EXERCISE BRIEF: Extract every line of the material below that contains the word "avatar".

GIVEN RECORDS:
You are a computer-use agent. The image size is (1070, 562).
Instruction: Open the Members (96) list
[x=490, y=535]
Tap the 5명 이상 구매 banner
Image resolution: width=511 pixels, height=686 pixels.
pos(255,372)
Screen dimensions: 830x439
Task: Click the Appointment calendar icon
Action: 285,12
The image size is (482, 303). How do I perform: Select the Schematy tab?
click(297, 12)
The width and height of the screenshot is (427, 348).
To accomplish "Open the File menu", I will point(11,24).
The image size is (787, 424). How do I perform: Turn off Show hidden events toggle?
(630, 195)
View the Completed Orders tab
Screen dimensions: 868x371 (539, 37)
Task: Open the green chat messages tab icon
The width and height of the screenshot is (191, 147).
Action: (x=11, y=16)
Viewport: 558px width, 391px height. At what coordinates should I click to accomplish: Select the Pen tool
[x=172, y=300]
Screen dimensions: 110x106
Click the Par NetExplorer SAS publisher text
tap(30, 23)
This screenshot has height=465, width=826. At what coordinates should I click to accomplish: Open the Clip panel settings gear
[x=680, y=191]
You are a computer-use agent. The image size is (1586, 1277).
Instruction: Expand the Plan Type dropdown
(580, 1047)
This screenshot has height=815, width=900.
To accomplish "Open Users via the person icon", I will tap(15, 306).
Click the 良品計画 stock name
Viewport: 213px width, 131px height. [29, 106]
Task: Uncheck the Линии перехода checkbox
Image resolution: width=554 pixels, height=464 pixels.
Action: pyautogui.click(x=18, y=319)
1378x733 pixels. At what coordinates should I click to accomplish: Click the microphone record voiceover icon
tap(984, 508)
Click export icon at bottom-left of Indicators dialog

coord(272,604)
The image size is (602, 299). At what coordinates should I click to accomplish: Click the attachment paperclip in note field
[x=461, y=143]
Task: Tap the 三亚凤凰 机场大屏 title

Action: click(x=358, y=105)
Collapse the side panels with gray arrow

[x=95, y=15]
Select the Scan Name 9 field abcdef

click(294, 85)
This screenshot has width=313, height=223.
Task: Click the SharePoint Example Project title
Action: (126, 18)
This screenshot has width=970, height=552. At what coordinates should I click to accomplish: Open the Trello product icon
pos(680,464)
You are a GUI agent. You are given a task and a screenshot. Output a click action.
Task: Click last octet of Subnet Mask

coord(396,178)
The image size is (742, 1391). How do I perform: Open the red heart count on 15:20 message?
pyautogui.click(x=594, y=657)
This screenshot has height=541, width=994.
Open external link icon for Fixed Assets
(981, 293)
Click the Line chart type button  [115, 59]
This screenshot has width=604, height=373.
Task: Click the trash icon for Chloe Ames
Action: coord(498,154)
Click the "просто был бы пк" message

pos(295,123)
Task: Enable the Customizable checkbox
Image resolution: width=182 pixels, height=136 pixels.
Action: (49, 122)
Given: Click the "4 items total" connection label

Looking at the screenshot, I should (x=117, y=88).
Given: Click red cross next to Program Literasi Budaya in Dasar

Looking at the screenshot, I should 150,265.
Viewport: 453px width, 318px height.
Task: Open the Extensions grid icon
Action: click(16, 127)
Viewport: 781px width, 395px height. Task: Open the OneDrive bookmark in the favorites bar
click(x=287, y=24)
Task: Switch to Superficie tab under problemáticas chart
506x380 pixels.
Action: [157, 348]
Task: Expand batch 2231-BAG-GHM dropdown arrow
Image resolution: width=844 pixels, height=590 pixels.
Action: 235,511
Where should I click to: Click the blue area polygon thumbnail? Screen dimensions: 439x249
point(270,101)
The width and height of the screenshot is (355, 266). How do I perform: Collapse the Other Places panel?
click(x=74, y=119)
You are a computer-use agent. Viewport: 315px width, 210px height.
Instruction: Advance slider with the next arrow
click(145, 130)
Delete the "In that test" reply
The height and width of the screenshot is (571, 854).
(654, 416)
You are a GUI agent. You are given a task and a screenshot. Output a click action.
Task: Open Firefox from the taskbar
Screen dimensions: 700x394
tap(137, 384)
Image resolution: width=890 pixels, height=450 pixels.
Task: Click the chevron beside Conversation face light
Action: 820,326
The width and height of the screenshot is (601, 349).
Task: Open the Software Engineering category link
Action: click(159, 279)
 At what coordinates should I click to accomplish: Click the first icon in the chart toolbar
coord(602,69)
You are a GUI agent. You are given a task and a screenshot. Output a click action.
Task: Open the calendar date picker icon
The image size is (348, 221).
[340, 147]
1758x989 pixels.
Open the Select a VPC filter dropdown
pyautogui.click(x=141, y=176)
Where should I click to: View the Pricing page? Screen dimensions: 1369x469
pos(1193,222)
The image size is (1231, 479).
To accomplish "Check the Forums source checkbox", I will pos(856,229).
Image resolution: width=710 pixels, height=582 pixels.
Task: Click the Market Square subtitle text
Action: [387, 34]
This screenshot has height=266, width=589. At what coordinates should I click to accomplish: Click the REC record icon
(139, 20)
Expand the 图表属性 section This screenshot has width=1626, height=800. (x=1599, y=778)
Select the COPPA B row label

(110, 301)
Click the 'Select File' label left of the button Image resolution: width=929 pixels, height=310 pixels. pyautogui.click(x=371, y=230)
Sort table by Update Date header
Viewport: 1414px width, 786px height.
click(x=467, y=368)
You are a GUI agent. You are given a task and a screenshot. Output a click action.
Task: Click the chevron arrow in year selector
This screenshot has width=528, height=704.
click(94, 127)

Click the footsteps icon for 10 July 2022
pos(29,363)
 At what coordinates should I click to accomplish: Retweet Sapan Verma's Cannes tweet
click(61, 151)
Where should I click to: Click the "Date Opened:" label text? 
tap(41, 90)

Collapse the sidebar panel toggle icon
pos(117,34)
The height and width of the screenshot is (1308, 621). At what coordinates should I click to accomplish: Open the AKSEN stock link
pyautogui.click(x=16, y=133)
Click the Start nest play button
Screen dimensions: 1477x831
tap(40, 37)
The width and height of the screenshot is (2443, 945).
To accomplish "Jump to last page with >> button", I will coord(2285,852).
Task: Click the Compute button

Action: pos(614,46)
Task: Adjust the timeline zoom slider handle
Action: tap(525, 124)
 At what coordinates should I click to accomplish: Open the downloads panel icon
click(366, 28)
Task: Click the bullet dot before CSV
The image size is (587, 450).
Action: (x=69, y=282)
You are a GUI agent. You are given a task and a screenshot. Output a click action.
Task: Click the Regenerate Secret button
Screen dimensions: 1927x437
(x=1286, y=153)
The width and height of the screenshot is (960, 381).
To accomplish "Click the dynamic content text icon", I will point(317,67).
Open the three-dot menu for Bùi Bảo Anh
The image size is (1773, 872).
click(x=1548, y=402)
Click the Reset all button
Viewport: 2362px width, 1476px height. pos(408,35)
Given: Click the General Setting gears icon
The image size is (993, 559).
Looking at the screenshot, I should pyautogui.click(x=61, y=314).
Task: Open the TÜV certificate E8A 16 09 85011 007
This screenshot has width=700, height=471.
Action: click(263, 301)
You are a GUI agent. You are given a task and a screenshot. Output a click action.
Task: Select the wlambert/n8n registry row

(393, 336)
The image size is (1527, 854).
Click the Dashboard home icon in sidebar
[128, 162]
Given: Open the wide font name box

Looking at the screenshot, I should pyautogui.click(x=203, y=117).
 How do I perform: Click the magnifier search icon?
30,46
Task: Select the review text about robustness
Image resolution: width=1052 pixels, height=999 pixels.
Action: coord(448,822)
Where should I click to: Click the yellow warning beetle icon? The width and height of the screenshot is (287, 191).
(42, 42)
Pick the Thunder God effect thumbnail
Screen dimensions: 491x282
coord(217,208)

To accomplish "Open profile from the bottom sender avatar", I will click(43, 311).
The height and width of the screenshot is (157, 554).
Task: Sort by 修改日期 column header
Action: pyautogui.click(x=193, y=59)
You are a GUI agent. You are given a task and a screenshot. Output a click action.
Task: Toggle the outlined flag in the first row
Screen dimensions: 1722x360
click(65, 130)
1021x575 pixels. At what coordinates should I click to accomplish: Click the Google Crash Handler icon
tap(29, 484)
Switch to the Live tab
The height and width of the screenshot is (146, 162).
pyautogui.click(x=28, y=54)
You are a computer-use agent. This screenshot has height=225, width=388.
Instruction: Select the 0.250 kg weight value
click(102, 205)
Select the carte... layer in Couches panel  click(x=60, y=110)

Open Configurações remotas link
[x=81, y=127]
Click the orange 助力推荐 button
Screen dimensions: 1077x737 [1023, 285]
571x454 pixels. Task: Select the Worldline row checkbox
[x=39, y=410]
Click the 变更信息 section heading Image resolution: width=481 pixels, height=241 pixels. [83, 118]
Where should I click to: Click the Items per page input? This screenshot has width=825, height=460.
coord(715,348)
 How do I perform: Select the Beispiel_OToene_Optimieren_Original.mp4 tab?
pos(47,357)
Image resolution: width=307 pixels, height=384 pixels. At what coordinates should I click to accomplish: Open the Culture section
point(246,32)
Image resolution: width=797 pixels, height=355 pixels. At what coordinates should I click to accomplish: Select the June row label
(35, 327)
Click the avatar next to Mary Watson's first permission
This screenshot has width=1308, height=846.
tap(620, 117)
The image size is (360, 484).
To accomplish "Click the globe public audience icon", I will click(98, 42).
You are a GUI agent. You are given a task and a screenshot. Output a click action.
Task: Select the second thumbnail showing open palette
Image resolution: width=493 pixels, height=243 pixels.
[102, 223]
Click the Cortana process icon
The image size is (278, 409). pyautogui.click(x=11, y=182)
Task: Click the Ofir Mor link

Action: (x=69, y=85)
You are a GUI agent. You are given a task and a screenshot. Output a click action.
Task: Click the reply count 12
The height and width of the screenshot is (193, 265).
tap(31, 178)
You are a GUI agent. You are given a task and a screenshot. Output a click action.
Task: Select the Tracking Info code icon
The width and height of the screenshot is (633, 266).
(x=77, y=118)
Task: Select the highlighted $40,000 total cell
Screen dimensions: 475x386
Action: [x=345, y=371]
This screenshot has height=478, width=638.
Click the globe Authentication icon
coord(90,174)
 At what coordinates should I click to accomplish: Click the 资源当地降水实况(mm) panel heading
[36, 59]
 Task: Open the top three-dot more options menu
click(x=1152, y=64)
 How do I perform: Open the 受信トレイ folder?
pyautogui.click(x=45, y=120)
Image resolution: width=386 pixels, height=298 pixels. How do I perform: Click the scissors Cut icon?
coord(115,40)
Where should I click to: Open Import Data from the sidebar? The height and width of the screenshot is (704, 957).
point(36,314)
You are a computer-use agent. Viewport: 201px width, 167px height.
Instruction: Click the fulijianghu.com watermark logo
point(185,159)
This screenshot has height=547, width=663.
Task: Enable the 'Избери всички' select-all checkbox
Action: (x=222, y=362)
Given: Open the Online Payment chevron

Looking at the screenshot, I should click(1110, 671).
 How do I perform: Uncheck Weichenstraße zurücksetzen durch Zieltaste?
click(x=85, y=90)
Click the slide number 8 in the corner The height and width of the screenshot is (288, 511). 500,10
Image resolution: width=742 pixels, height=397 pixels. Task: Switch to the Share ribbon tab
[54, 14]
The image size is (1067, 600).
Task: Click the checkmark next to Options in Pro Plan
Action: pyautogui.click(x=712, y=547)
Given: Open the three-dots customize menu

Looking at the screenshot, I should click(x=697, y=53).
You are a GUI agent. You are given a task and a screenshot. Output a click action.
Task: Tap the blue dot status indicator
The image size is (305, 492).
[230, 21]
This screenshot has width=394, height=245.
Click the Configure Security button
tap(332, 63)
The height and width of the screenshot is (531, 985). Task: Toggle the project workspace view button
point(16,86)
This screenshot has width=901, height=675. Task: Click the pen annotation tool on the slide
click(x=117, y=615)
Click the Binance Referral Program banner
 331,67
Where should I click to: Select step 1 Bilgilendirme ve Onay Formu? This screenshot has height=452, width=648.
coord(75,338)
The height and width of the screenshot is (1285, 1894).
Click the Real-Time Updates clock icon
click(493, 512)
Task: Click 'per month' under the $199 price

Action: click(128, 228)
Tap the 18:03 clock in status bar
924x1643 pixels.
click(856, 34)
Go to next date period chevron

RESPONSE:
To accomplish "Open profile from the bottom sender avatar", I will click(43, 311).
Click the avatar next to Mary Watson's first permission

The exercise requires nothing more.